Restate the records underneath, keeping each one exactly the same.

-- Study material follows --

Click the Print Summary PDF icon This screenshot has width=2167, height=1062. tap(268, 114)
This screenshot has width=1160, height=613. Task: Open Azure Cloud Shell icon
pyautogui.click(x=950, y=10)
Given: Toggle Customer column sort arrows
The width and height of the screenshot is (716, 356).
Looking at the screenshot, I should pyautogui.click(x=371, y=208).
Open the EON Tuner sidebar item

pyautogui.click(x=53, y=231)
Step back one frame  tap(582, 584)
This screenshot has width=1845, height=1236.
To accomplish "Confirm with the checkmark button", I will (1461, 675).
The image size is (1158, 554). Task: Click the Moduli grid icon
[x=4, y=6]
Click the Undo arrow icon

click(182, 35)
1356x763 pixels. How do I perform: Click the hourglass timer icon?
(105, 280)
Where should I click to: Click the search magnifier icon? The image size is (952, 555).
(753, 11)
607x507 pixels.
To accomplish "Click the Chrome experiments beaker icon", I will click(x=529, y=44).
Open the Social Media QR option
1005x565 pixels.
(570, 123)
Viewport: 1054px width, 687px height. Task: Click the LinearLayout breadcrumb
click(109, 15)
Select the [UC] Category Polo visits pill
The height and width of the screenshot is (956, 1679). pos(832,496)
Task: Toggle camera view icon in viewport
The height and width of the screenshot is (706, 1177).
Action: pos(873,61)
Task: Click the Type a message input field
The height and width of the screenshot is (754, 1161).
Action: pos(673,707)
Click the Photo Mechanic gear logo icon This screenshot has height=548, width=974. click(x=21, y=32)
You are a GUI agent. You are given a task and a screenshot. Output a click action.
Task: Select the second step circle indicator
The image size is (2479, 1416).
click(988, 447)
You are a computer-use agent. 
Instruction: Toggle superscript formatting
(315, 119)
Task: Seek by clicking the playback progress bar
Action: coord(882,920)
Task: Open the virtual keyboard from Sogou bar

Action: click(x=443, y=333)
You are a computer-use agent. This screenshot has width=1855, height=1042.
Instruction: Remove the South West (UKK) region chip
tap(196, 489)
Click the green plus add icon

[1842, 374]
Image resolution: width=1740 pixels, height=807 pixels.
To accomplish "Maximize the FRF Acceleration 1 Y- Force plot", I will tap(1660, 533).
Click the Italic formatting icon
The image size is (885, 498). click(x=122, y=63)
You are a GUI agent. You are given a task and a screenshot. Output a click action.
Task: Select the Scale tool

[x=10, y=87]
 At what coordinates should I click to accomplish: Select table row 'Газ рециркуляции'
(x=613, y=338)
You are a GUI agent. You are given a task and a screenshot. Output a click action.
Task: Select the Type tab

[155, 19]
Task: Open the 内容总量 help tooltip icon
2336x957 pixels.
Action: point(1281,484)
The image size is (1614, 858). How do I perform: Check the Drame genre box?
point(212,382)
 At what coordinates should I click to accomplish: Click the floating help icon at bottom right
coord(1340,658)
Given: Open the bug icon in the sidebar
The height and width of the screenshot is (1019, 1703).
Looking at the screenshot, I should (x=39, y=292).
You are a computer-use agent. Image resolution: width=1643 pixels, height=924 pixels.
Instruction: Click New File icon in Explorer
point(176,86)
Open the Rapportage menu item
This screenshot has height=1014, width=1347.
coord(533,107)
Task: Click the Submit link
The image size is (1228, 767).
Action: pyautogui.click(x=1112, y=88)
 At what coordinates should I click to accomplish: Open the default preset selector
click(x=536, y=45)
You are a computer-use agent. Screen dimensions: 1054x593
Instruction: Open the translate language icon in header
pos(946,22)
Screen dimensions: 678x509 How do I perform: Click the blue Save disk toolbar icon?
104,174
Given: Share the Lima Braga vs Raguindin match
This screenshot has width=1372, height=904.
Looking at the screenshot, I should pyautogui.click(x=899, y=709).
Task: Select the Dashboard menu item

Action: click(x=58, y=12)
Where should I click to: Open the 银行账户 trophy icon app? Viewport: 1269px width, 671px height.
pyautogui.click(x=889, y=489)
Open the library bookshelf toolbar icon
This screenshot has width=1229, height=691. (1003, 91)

-- Study material concluded --

▶ **Your response**
Click the Print Summary PDF icon This screenshot has width=2167, height=1062. tap(268, 114)
This screenshot has width=1160, height=613. Task: Open Azure Cloud Shell icon
pyautogui.click(x=950, y=10)
Given: Toggle Customer column sort arrows
The width and height of the screenshot is (716, 356).
Looking at the screenshot, I should pyautogui.click(x=371, y=208).
Open the EON Tuner sidebar item

pyautogui.click(x=53, y=231)
Step back one frame  tap(582, 584)
This screenshot has width=1845, height=1236.
To accomplish "Confirm with the checkmark button", I will (1461, 675).
The image size is (1158, 554). Task: Click the Moduli grid icon
[x=4, y=6]
Click the Undo arrow icon

click(182, 35)
1356x763 pixels. How do I perform: Click the hourglass timer icon?
(105, 280)
Where should I click to: Click the search magnifier icon? The image size is (952, 555).
(753, 11)
607x507 pixels.
To accomplish "Click the Chrome experiments beaker icon", I will click(x=529, y=44).
Open the Social Media QR option
1005x565 pixels.
(570, 123)
Viewport: 1054px width, 687px height. Task: Click the LinearLayout breadcrumb
click(109, 15)
Select the [UC] Category Polo visits pill
The height and width of the screenshot is (956, 1679). pos(832,496)
Task: Toggle camera view icon in viewport
The height and width of the screenshot is (706, 1177).
Action: pos(873,61)
Task: Click the Type a message input field
The height and width of the screenshot is (754, 1161).
Action: pos(673,707)
Click the Photo Mechanic gear logo icon This screenshot has height=548, width=974. click(x=21, y=32)
You are a GUI agent. You are given a task and a screenshot. Output a click action.
Task: Select the second step circle indicator
The image size is (2479, 1416).
click(988, 447)
You are a computer-use agent. 
Instruction: Toggle superscript formatting
(315, 119)
Task: Seek by clicking the playback progress bar
Action: coord(882,920)
Task: Open the virtual keyboard from Sogou bar

Action: click(x=443, y=333)
You are a computer-use agent. This screenshot has width=1855, height=1042.
Instruction: Remove the South West (UKK) region chip
tap(196, 489)
Click the green plus add icon

[1842, 374]
Image resolution: width=1740 pixels, height=807 pixels.
To accomplish "Maximize the FRF Acceleration 1 Y- Force plot", I will tap(1660, 533).
Click the Italic formatting icon
The image size is (885, 498). click(x=122, y=63)
You are a GUI agent. You are given a task and a screenshot. Output a click action.
Task: Select the Scale tool

[x=10, y=87]
 At what coordinates should I click to accomplish: Select table row 'Газ рециркуляции'
(x=613, y=338)
You are a GUI agent. You are given a task and a screenshot. Output a click action.
Task: Select the Type tab

[155, 19]
Task: Open the 内容总量 help tooltip icon
2336x957 pixels.
Action: point(1281,484)
The image size is (1614, 858). How do I perform: Check the Drame genre box?
point(212,382)
 At what coordinates should I click to accomplish: Click the floating help icon at bottom right
coord(1340,658)
Given: Open the bug icon in the sidebar
The height and width of the screenshot is (1019, 1703).
Looking at the screenshot, I should (x=39, y=292).
You are a computer-use agent. Image resolution: width=1643 pixels, height=924 pixels.
Instruction: Click New File icon in Explorer
point(176,86)
Open the Rapportage menu item
This screenshot has height=1014, width=1347.
coord(533,107)
Task: Click the Submit link
The image size is (1228, 767).
Action: pyautogui.click(x=1112, y=88)
 At what coordinates should I click to accomplish: Open the default preset selector
click(x=536, y=45)
You are a computer-use agent. Screen dimensions: 1054x593
Instruction: Open the translate language icon in header
pos(946,22)
Screen dimensions: 678x509 How do I perform: Click the blue Save disk toolbar icon?
104,174
Given: Share the Lima Braga vs Raguindin match
This screenshot has width=1372, height=904.
Looking at the screenshot, I should pyautogui.click(x=899, y=709).
Task: Select the Dashboard menu item

Action: click(x=58, y=12)
Where should I click to: Open the 银行账户 trophy icon app? Viewport: 1269px width, 671px height.
pyautogui.click(x=889, y=489)
Open the library bookshelf toolbar icon
This screenshot has width=1229, height=691. (1003, 91)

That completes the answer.